| Consigna de tarea |
Repite todas las entradas de abajo sin alterar ningún carácter.

Líneas de datos:
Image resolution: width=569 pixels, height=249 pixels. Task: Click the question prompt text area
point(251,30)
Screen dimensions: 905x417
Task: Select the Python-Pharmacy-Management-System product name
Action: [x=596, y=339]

| Respuesta correcta |
Image resolution: width=569 pixels, height=249 pixels. Task: Click the question prompt text area
point(251,30)
Screen dimensions: 905x417
Task: Select the Python-Pharmacy-Management-System product name
Action: [x=596, y=339]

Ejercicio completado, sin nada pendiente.